EXERCISE INSTRUCTIONS
Go through the records below line by line, counting those that contain the word "banner"; answer with the count only.

LISTED RECORDS
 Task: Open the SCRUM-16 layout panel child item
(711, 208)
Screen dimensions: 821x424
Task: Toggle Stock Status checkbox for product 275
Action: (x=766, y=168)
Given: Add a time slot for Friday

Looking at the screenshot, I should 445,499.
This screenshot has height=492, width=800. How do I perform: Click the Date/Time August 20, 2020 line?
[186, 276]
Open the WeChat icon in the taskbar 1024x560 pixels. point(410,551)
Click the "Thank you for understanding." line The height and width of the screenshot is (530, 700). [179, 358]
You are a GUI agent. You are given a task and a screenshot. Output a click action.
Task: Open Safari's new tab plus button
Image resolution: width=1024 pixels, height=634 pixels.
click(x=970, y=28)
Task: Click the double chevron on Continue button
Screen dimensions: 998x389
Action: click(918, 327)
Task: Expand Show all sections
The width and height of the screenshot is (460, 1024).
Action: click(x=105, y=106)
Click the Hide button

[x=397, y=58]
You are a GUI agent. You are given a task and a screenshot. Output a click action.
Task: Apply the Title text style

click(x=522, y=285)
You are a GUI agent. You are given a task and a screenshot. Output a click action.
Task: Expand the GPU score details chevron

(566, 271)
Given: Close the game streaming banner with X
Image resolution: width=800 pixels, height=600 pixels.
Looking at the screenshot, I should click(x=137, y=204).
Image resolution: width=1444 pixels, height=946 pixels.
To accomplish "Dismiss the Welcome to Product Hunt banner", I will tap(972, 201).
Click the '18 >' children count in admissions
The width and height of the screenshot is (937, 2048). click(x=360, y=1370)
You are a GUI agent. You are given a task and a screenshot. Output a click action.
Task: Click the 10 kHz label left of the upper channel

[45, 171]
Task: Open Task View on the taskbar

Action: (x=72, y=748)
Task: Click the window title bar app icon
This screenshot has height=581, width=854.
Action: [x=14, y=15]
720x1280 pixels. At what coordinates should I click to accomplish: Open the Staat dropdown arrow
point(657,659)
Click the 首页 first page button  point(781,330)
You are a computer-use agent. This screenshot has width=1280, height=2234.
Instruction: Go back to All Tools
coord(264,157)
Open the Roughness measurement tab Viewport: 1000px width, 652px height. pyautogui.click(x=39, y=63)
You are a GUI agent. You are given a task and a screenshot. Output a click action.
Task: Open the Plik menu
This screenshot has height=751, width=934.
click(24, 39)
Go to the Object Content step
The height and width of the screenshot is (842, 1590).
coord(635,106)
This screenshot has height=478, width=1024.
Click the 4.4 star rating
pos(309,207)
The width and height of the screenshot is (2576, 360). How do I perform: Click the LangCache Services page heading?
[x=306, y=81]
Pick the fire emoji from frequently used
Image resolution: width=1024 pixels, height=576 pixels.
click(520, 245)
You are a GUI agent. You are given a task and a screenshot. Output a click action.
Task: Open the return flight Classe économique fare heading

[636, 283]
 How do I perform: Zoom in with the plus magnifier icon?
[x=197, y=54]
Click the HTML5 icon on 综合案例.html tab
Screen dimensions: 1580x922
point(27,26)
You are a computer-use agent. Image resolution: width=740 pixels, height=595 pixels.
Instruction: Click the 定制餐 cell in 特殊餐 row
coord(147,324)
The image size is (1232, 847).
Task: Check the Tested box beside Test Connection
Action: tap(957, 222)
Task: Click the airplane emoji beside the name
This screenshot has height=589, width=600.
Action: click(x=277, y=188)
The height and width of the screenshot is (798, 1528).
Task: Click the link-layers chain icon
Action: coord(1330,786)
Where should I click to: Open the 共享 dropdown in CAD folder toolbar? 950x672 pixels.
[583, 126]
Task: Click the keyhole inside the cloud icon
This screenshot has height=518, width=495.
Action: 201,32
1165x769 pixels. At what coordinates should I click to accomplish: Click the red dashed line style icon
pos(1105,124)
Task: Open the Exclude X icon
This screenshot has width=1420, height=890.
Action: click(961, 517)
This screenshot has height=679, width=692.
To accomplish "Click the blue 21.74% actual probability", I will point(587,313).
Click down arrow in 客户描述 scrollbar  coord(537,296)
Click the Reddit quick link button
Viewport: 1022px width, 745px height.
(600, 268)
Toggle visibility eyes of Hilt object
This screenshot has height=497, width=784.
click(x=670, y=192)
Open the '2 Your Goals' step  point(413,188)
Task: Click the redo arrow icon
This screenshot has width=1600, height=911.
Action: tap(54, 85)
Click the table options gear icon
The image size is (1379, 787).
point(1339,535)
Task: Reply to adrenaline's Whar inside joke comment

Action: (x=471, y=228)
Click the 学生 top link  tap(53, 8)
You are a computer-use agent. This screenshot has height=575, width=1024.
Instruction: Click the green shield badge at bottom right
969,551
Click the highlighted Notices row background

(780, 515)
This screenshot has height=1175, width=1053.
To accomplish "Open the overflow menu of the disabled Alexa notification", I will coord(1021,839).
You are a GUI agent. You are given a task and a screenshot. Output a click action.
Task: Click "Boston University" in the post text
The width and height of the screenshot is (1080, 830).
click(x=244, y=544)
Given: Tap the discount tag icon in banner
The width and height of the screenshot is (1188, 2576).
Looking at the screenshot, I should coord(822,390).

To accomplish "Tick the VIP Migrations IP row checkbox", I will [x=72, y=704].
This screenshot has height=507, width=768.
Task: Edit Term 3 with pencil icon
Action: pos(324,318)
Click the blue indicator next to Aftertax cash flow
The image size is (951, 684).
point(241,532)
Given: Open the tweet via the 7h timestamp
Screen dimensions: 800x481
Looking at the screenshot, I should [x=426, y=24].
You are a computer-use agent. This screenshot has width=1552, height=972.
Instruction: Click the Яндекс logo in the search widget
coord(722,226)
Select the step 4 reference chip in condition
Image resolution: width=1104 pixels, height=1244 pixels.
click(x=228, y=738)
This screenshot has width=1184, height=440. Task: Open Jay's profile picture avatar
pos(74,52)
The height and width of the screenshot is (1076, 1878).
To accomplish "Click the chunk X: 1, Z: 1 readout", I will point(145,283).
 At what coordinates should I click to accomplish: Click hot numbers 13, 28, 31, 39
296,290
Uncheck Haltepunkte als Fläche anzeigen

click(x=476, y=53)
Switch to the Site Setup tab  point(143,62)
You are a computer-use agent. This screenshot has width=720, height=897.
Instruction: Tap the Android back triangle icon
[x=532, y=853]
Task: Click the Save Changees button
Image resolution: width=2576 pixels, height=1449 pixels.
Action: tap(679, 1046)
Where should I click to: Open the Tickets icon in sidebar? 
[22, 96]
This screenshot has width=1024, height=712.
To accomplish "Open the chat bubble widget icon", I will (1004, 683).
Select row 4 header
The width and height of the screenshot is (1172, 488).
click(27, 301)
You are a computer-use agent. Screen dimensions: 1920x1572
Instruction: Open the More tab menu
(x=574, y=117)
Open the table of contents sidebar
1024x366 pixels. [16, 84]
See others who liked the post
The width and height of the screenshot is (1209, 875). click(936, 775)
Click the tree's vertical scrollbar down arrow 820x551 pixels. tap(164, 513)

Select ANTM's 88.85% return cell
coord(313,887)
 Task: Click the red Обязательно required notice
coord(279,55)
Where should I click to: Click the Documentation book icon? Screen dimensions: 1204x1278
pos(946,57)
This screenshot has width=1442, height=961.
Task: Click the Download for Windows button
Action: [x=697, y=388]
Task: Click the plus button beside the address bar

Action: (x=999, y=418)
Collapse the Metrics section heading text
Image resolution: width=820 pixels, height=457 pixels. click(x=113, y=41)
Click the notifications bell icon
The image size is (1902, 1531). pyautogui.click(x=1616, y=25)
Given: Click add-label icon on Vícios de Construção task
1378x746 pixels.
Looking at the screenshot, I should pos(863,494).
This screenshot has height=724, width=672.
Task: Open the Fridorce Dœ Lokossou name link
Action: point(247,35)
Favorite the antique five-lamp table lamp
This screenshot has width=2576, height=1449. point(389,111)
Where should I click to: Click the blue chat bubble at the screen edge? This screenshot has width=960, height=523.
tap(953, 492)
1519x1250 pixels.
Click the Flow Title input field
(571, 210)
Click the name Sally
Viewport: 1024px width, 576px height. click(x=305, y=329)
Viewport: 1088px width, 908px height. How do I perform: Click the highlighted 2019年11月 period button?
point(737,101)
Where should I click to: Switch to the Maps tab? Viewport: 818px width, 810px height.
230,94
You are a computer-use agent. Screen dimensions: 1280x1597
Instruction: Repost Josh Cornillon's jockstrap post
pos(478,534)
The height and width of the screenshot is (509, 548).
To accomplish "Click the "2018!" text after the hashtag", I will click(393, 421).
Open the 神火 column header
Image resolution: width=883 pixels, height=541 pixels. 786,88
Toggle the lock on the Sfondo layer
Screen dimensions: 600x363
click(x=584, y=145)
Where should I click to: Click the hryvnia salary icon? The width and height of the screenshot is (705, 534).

WRITTEN RESPONSE
3